In una pagina del diario di Lopes Pegna, si legge: «Insieme al mio figliolo maggiore Giuseppe, mi recai dal podestà per chiedere aiuto... L’ex podestà signor Pignatti, si mostrò gentilissimo e lo fu, e dispostissimo ad aiutarci... Mi consegnò un biglietto per un certo signor Angelo Maltoni che fu per me allora e per sempre un angelo salvatore, davvero...». La «raccomandazione» si rivela decisiva. Un ex fattore di Maltoni, Giobbe Armaroli, ha dei poderi disponibili che diventano il rifugio per Lopes Pegna e i suoi familiari. Vi rimarranno nascosti fino al gennaio 1945. Sono gesti da non sottovalutare: chi veniva scoperto a dare ospitalità ad ebrei rischiava infatti la fucilazione. Pignatti non ebbe paura, Maltoni e Armaroli neppure.
C’è un epilogo di questa storia, particolarmente istruttivo. L’ex podestà, a guerra finita, comparirà davanti al Tribunale per l’epurazione dei fascisti politicamente pericolosi, che decideva se dovevano godere o meno del diritto elettorale. Pignatti ritroverà come giudice del tribunale proprio quel professor Lopes Pegna che aveva aiutato nel momento più tragico. E sarà assolto.

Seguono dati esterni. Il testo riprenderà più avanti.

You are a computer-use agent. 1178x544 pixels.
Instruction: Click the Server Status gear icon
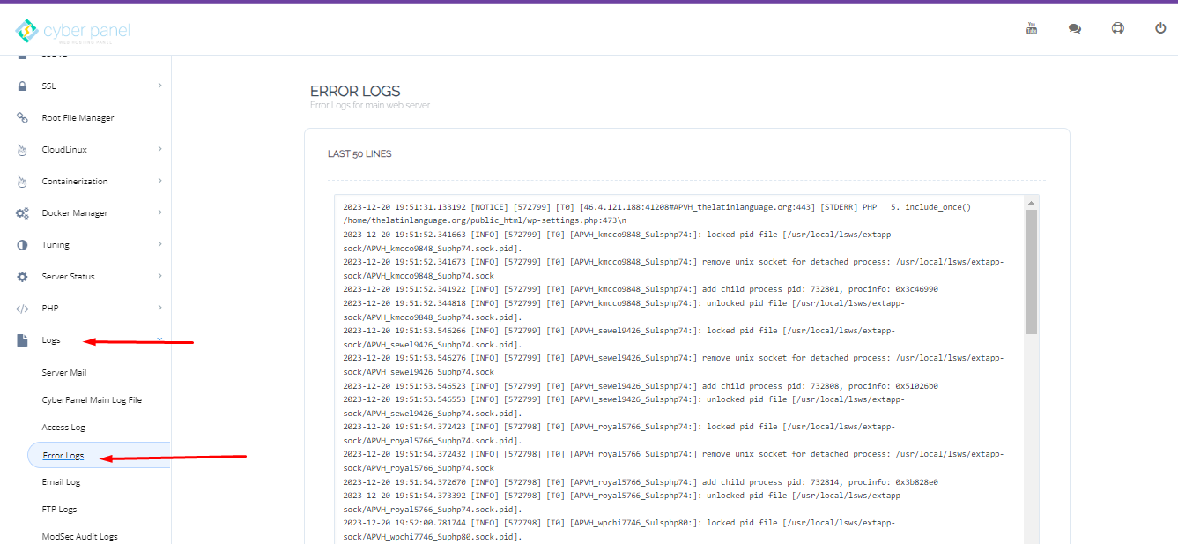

Questa mattina il presidente della Repubblica Giorgio Napolitano partecipa una cerimonia per ricordare i Giusti con gli studenti di molte scuole italiane. «Sono i giovani che hanno portato i giusti al Quirinale - spiega al Giornale la professoressa Antonia Grasselli del liceo scientifico Fermi di Bologna -. I giovani che saranno presenti non sono innanzitutto dei destinatari di un messaggio, ma i portatori di una proposta. Conoscono già i giusti e le loro storie. Possono dunque insegnare che cosa sia la memoria del bene». «A questo serve fare memoria della Shoah - osserva la docente - il male si è riproposto tante volte dopo allora, e si riproporrà sempre, l’unica nostra garanzia è la presenza in ogni contesto di uomini giusti. Noi dobbiamo questa capacità di lettura della storia alla riflessione di Gabriele Nissim che è riuscito a cogliere (soprattutto nel suo libro Il tribunale del bene ma non solo in questo) il senso profondo dell’operato di Moshe Bejski a cui dobbiamo il Giardino dei Giusti di Gerusalemme». «Il rischio oggi da parte dei detrattori della memoria del bene - conclude Antonia Grasselli - è la sua banalizzazione. Ossia la sua riduzione ai soli buoni sentimenti. I giusti sono invece dei non allineati, persone che hanno agito controcorrente, perché hanno saputo innanzitutto mantenere una indipendenza di giudizio».